Ian tidak mempedulikan apa yang diucapkan oleh Clever Owl. Baginya, Clever Owl sama mencurigakannya dengan Wise Crow. Dan besar kemungkinan Clever Owl juga beranggapan sama dengannya.
"Bagaimana kau bisa lolos dari serum kejujuran?" Clever Owl mengambil tempat di sebelah Ian.
"Serum kalian ketinggalan jaman. Jawab Ian dingin. "teknik hipnotismu juga"
"Yeah, tentu serum yang digunakan orang lain tidak bisa dibandingkan dengan ramuan-ramuan buatan Ayahmu, Silent Rose pertama. Dia benar-benar master."
"Terima kasih atas pujiannya. Ayahku pasti senang" Ian mulai berbasa-basi. "mungkin." Tambahnya dengan nada sedikit sinis.
"Tapi Copycat mu juga luar biasa. Dia bisa melakukan trik, dan bermain dengan sandi. Jujur, Indonesia sangat menghiburku."
"Sandi?" Ian berpura-pura tidak tahu. "Aku menunggu seharian di rumah Ahmadi Fahsa, rencanaku, setelah dia pulang akan kuhabisi di rumahnya. Tapi ternyata dia malah menghabisi nyawanya sendiri." Ian mencoba menciptakan alibi.
"Bagaimana kau tahu Ahmadi Fahsa adalah Silent Rose palsu?" tanya Clever Owl lebih dalam. Kali ini dia terang-terangan menunjukkan kecurigaannya pada Ian.
Ian tersenyum.
"Kamera mini tersembuny" jawabnya tenang sambil menunjukkan kamera berukuran sangat kecil dari sakunya. "Aku punya beberapa detik untuk memasang kamera tersebut pada posisi yang tepat, dan aku merekam saat orang tua itu datang untuk memasang senjata di jendela kamar"

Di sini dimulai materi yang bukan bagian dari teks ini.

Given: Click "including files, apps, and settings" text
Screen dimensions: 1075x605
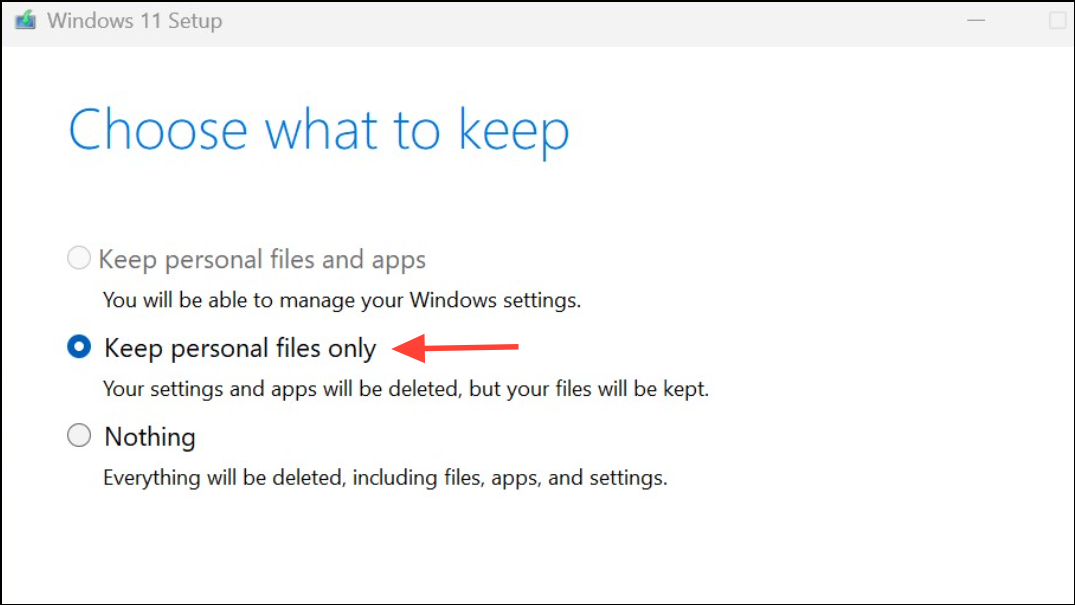Looking at the screenshot, I should pos(509,477).
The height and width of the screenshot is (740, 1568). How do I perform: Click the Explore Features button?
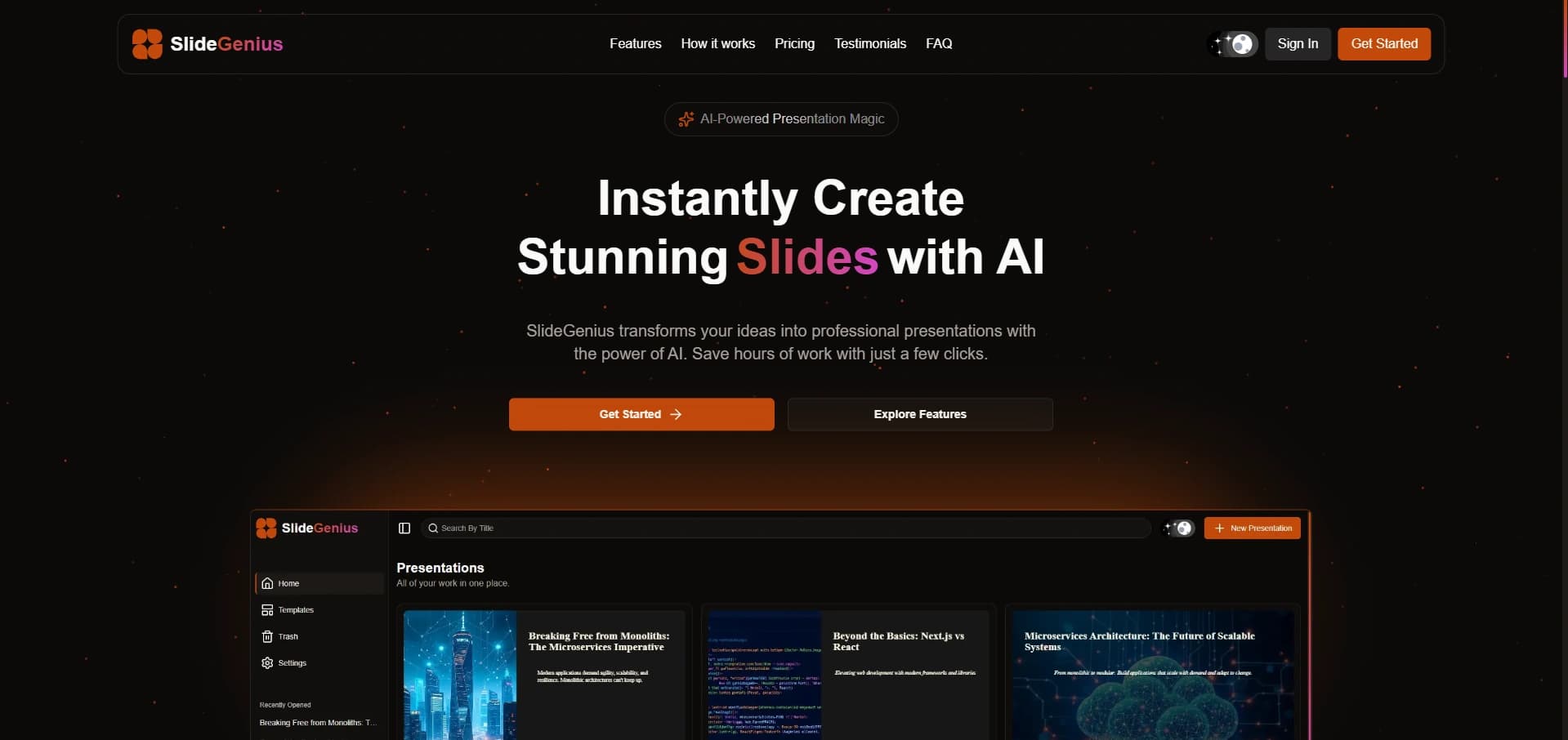pyautogui.click(x=920, y=414)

"Dan kau membiarkan polisi menangkapmu?" Kali ini Mr. Wise angkat bicara. "Kau tahu tindakanmu membahayakan Association?"
"Hey! Aku tidak tahu kalau polisi bisa bereaksi begitu cepat!. Apa menurutmu aku harus menghabisi dua polisi tersebut saat aku tidak bersenjata dan hanya mengenakan boxer?!"

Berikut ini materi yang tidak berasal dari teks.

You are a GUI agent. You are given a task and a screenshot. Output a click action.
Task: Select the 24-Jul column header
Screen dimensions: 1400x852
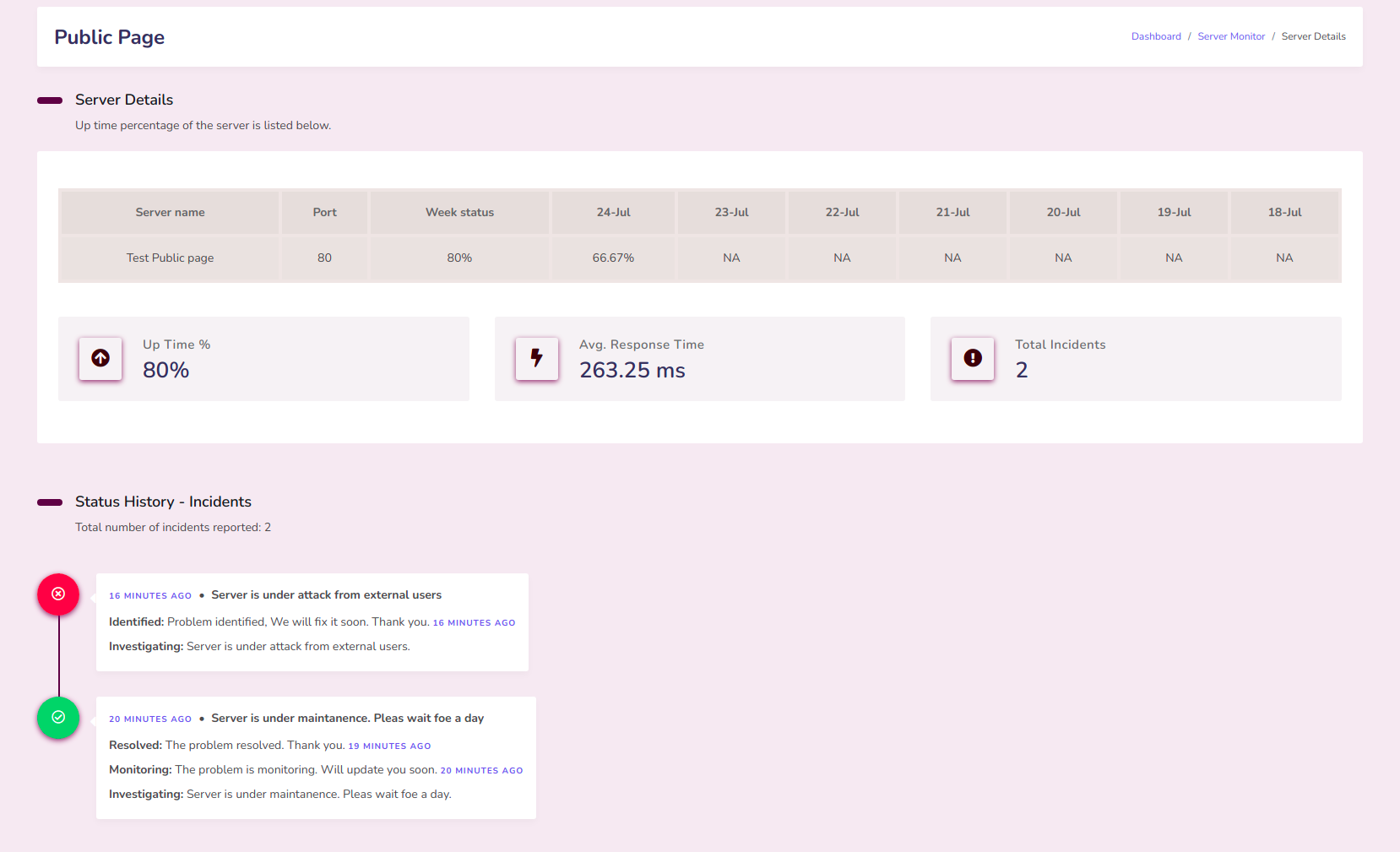click(x=613, y=212)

"Dia benar, Wise" Clever Owl membenarkan tindakan yang diambil oleh Silent Rose. "Jika aku berada di posisinya, aku akan melakukan hal yang sama. Memancing keributan tidak akan membawamu kemanapun. Kau mempraktekkan ketenangan dalam membunuh dengan sangat baik, Mr. Rose"
Ian tidak menanggapi ucapan Owl, baginya case ini telah selesai. Dan masih ada misteri yang harus dia kejar. Kedatangan Clever Owl adalah reaksi Association atas apa yang telah dimainkannya. Dan dia siap untuk bermain lebih dalam lagi.
Sementara itu, di sebuah apartemen di pusat kota, seorang pria tua berbadan kekar memandang lepas ke pemandangan kota di malam hari dari jendela apartemennya. Wajahnya tampak serius mengingat permainan yang telah dimainkan olehnya dan Silent Rose.
"Sesuai janjiku, akan kujaga dia untukmu, Rose" ucap Lazy Franginpani lirih.